Automation vs. Tariffs: Citadel CEO Dismantles Trump’s Promise of Immediate Jobs Return
- Juan Allan
- Apr 25
- 3 min read
Billionaire Ken Griffin, CEO of Citadel, delivered a sharp critique of President Donald Trump’s tariff policy on Wednesday, arguing that expectations for a rapid return of manufacturing jobs to the United States are unrealistic and that the immediate economic impact will be detrimental to American consumers.

According to Griffin, even if the goal of repatriating industrial production were achieved, it would be a “20-year dream, not a 20-week dream.” This underscores the long-term nature of structural economic changes, especially in sectors as complex as manufacturing, which have been shaped for decades by globalization and technological advancement.
Republican Mega-Donor’s Critique of the Trade War
Ken Griffin, whose fortune is estimated at $41.8 billion according to the Bloomberg Billionaires Index, voiced strong criticism of Trump’s trade war during his appearance at the Semafor World Economy Summit. Despite being a major Republican donor during the last presidential campaign, Griffin did not hesitate to call the tariffs “a huge political mistake.”

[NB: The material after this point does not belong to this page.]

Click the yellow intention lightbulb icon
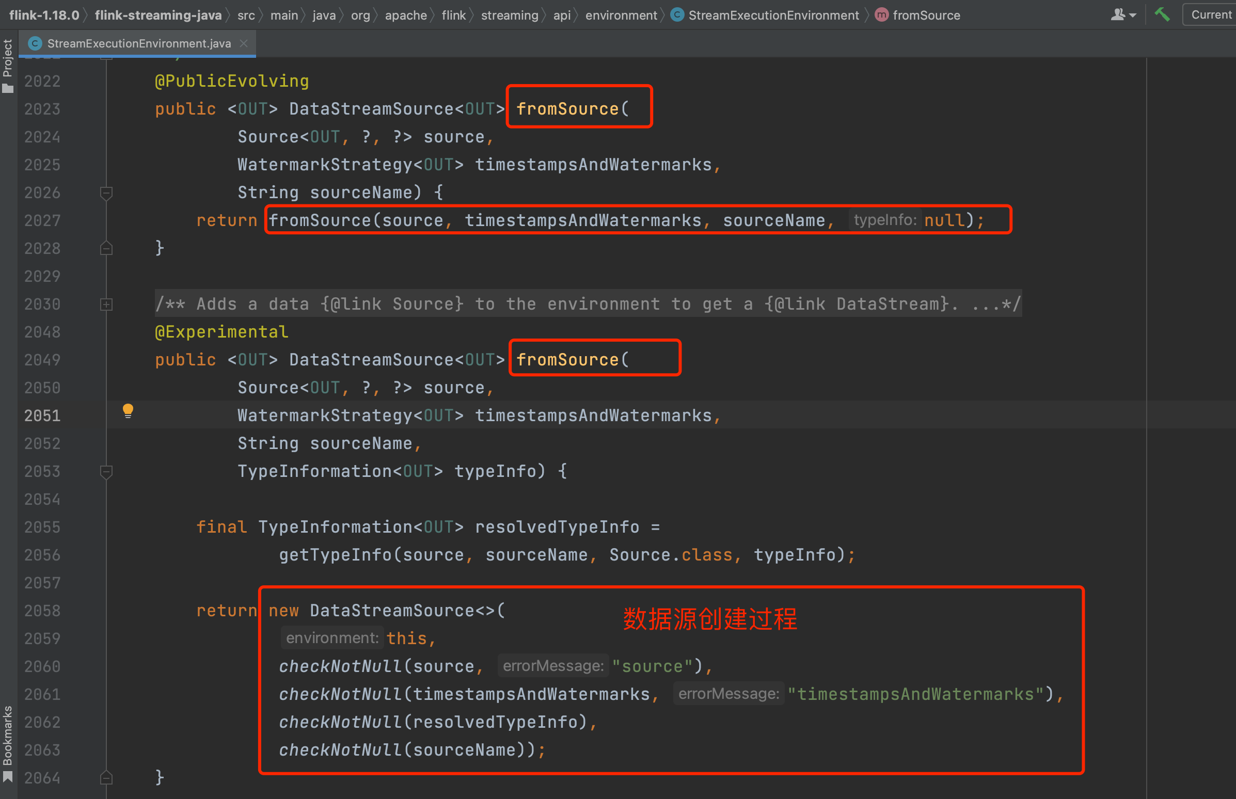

“Unfortunately, the trade war has become meaningless, which means we’re spending time thinking about supply chains,” Griffin said, while characterizing Trump’s tenure as “mixed” so far. He warned that the U.S. is putting its brand “at risk” and that tariffs could be counterproductive in attracting investment.
One of his most pointed criticisms focused on the impact to consumers: “It’s not right to tell a middle-class or struggling family making $50,000 a year that it’s going to cost 20%, 30%, or 40% more to buy a toaster, a new vacuum cleaner, or a new car.” Griffin’s comments highlight the regressive nature of tariffs, which often translate into higher prices for everyday goods, disproportionately affecting lower- and middle-income households.
The Reality of the Modern Manufacturing Sector
The contrast between Trump’s promise to revive the manufacturing sector and the current industrial landscape is stark. In 1970, more than a quarter of U.S. workers held manufacturing jobs; today, that figure is closer to 8%. The Trump administration has pushed for broad tariffs in hopes of reversing this decades-long decline. Peter Navarro, a senior White House advisor, has stated that the “ultimate goal” is to “fill all the half-empty factories that are now operating at low capacity around Detroit and the broader Midwest.”
However, experts point out that modern manufacturing requires fewer workers with more specialized skills due to automation and artificial intelligence. Today’s factory floors are increasingly populated by robots rather than line operators. This shift means that even if production returns to the U.S., it is unlikely to result in a significant increase in traditional manufacturing jobs.
Immediate Economic Impact of Tariffs
Economic data already show troubling signs. The U.S. manufacturing sector slipped back into contraction in March, pressured by a tariff-driven increase in materials costs. The S&P Global flash manufacturing index for March fell nearly three points to 49.8, its lowest level since mid-2022.
Chris Williamson, chief economist at S&P Global Market Intelligence, noted that “one of the main concerns around tariffs is their impact on inflation,” with business costs now rising at the fastest pace in nearly two years.
Trump’s tariff policy has been particularly aggressive toward the automotive sector. On March 27, the president announced a 25% tax on imported cars and parts. Considering that about half of the vehicles sold in the U.S. are imported and around 60% of the parts used in domestic automobile manufacturing also come from abroad, these tariffs could significantly increase prices for consumers.
Criticism from the Financial Sector
Griffin is not alone in his criticism. He is part of a growing list of prominent financial executives who have expressed concern about the risks of Trump’s tariff policy. Hedge fund manager Bill Ackman, once a vocal Trump supporter, warned of an “economic nuclear winter” if the president does not moderate his approach, while Jamie Dimon, CEO of JPMorgan Chase, cautioned that the long-term effects could be disastrous.
“People are not going to rush to build manufacturing in the U.S.,” Griffin said. “With policy volatility, you actually undermine the very goal you’re trying to achieve.” This sentiment reflects a broader concern that unpredictable trade policies create uncertainty, discouraging the very investments needed to rebuild American industry.